## Begin
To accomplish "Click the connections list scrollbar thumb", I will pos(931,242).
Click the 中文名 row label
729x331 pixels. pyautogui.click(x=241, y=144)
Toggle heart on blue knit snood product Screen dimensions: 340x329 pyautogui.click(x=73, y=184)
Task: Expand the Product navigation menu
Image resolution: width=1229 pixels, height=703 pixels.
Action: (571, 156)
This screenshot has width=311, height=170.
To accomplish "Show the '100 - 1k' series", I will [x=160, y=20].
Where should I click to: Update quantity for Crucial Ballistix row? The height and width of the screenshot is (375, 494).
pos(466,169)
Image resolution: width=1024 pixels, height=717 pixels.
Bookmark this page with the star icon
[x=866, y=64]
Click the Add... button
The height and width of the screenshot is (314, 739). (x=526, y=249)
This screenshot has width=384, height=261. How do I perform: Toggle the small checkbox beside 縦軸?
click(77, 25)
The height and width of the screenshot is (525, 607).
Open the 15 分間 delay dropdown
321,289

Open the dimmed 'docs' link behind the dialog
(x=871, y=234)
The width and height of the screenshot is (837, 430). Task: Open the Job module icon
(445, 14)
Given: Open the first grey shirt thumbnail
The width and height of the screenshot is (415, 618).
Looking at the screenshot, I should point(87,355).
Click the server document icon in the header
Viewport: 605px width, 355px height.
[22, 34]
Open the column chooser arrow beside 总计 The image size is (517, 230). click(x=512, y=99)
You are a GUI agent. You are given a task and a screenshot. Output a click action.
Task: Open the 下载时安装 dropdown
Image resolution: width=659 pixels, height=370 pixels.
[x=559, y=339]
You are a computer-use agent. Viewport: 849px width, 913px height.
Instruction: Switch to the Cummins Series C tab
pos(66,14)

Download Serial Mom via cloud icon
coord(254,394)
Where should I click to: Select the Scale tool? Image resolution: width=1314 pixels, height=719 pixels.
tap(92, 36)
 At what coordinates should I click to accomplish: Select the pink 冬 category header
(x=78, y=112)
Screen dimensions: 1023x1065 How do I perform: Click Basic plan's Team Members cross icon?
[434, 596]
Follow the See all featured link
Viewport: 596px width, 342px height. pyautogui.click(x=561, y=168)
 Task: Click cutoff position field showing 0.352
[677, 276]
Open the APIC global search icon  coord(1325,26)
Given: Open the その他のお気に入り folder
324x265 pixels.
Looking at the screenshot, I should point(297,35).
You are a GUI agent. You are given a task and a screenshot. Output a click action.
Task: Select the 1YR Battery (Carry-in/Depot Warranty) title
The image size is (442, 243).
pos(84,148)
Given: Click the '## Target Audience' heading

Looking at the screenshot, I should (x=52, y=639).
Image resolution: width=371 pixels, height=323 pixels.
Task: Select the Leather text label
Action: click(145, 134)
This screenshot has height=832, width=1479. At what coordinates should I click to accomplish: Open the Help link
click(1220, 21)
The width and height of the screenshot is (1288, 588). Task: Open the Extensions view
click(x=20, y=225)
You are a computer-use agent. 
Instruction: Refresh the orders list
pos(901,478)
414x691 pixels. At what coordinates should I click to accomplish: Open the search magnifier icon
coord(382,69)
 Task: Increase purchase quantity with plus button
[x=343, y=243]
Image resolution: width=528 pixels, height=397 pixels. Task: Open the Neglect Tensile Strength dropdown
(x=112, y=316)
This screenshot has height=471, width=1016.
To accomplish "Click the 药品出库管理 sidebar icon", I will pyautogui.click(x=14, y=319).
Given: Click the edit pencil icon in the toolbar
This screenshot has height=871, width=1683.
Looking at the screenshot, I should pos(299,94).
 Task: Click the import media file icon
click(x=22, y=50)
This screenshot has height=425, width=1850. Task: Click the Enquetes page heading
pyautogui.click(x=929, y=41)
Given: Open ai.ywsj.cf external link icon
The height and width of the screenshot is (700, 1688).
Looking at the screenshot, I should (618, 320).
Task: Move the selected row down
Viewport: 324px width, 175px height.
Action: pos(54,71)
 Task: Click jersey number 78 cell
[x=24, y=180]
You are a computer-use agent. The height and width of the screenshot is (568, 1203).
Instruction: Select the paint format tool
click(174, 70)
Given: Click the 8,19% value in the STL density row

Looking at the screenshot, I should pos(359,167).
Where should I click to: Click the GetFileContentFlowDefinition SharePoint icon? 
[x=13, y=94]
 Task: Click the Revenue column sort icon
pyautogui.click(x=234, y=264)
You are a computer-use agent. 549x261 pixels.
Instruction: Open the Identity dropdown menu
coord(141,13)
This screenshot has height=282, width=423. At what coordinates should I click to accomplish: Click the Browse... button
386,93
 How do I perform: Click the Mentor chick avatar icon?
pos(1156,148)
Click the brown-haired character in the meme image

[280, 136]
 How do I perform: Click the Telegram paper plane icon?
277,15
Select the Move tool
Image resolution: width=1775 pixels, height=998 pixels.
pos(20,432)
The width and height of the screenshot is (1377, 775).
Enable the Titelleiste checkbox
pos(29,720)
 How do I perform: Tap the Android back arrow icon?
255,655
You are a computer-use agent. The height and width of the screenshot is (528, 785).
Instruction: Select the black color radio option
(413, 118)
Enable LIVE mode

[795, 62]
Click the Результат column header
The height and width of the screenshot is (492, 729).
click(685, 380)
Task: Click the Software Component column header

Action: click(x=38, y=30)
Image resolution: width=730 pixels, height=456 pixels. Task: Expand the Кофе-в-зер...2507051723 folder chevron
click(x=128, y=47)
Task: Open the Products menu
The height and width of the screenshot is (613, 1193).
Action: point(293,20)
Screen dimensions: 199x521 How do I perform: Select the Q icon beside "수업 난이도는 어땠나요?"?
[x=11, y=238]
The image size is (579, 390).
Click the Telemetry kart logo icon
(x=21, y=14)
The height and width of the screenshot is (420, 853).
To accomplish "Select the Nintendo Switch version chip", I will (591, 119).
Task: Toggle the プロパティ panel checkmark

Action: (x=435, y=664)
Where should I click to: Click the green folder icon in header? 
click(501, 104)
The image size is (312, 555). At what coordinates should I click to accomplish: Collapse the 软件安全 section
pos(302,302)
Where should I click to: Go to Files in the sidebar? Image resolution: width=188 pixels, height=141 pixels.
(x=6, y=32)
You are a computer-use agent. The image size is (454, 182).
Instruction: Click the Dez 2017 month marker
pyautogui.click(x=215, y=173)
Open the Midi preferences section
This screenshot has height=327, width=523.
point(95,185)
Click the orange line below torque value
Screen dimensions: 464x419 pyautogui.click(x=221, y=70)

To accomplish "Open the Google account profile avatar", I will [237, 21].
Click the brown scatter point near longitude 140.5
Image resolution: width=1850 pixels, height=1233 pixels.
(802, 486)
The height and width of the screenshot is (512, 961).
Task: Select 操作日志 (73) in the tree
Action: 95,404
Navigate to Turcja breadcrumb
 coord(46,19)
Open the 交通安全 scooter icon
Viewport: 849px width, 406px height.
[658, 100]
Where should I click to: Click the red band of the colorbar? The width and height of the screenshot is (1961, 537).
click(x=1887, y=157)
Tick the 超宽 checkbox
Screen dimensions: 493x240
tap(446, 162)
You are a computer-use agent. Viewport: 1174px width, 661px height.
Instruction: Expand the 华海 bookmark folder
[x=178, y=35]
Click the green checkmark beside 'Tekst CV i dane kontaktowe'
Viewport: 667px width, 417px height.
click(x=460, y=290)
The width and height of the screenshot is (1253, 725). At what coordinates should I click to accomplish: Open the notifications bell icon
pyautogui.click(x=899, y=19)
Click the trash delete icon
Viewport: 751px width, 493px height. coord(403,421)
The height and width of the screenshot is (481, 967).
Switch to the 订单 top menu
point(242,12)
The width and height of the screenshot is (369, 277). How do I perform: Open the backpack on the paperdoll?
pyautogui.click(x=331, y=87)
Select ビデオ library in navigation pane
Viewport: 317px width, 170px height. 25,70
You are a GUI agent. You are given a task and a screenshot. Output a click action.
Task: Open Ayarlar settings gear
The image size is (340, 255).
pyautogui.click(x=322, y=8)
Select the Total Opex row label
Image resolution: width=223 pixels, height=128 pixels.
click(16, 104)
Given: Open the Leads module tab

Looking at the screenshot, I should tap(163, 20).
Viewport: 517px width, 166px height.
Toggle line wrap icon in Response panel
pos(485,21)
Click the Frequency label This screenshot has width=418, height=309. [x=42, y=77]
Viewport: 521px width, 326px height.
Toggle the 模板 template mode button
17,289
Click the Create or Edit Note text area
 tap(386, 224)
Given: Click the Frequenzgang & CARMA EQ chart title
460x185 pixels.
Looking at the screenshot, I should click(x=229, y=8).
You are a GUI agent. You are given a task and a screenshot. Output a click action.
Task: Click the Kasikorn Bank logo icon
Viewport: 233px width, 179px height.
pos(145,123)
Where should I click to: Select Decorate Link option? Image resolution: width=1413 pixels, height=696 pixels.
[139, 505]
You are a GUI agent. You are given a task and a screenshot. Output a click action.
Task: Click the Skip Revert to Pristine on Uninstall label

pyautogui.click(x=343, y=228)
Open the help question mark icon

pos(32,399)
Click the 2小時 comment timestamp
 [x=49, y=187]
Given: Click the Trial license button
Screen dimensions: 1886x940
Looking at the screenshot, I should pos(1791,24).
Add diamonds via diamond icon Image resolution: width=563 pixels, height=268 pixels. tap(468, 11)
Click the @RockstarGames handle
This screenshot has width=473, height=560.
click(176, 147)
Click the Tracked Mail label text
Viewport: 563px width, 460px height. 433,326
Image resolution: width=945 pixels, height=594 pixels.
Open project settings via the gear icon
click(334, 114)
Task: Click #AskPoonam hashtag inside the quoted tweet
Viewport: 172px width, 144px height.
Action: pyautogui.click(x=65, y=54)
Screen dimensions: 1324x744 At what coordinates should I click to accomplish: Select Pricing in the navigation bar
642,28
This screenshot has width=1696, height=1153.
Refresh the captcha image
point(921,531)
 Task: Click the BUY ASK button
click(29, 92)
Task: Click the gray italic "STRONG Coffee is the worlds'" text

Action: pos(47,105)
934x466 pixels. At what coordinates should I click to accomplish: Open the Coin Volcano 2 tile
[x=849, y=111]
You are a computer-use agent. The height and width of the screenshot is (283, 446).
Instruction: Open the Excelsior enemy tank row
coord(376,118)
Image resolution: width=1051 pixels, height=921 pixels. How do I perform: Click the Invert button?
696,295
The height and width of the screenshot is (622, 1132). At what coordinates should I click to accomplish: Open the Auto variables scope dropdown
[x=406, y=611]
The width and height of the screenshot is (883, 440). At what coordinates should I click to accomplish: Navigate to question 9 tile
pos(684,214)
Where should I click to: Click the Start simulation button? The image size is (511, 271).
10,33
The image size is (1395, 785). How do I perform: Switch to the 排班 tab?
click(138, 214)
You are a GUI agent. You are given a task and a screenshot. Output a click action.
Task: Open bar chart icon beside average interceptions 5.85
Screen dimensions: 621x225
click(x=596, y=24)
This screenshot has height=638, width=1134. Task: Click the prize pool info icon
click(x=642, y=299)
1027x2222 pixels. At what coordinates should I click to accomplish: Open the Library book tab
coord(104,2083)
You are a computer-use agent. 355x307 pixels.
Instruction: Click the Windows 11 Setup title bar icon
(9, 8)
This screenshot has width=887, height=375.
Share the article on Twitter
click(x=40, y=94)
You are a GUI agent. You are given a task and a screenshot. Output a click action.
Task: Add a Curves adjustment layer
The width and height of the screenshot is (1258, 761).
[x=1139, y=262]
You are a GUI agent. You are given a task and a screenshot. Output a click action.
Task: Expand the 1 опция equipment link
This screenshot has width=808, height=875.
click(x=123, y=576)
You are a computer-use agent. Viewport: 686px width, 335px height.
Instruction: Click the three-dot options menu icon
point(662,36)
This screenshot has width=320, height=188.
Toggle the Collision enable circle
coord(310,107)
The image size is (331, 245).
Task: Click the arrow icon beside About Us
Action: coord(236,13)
## End
■ **What you are asked to do**: Can you arrange the data above, everything from the line containing "Given: Open the その他のお気に入り folder" down to the line containing "click(174, 70)", into a numbered list with the blank lines left out?

■ **Task solution**:
1. Given: Open the その他のお気に入り folder
2. 324x265 pixels.
3. Looking at the screenshot, I should point(297,35).
4. You are a GUI agent. You are given a task and a screenshot. Output a click action.
5. Task: Select the 1YR Battery (Carry-in/Depot Warranty) title
6. The image size is (442, 243).
7. pos(84,148)
8. Given: Click the '## Target Audience' heading
9. Looking at the screenshot, I should (x=52, y=639).
10. Image resolution: width=371 pixels, height=323 pixels.
11. Task: Select the Leather text label
12. Action: click(145, 134)
13. This screenshot has height=832, width=1479. At what coordinates should I click to accomplish: Open the Help link
14. click(1220, 21)
15. The width and height of the screenshot is (1288, 588). Task: Open the Extensions view
16. click(x=20, y=225)
17. You are a computer-use agent. 
18. Instruction: Refresh the orders list
19. pos(901,478)
20. 414x691 pixels. At what coordinates should I click to accomplish: Open the search magnifier icon
21. coord(382,69)
22.  Task: Increase purchase quantity with plus button
23. [x=343, y=243]
24. Image resolution: width=528 pixels, height=397 pixels. Task: Open the Neglect Tensile Strength dropdown
25. (x=112, y=316)
26. This screenshot has height=471, width=1016.
27. To accomplish "Click the 药品出库管理 sidebar icon", I will pyautogui.click(x=14, y=319).
28. Given: Click the edit pencil icon in the toolbar
29. This screenshot has height=871, width=1683.
30. Looking at the screenshot, I should pos(299,94).
31.  Task: Click the import media file icon
32. click(x=22, y=50)
33. This screenshot has height=425, width=1850. Task: Click the Enquetes page heading
34. pyautogui.click(x=929, y=41)
35. Given: Open ai.ywsj.cf external link icon
36. The height and width of the screenshot is (700, 1688).
37. Looking at the screenshot, I should (618, 320).
38. Task: Move the selected row down
39. Viewport: 324px width, 175px height.
40. Action: pos(54,71)
41.  Task: Click jersey number 78 cell
42. [x=24, y=180]
43. You are a computer-use agent. The height and width of the screenshot is (568, 1203).
44. Instruction: Select the paint format tool
45. click(174, 70)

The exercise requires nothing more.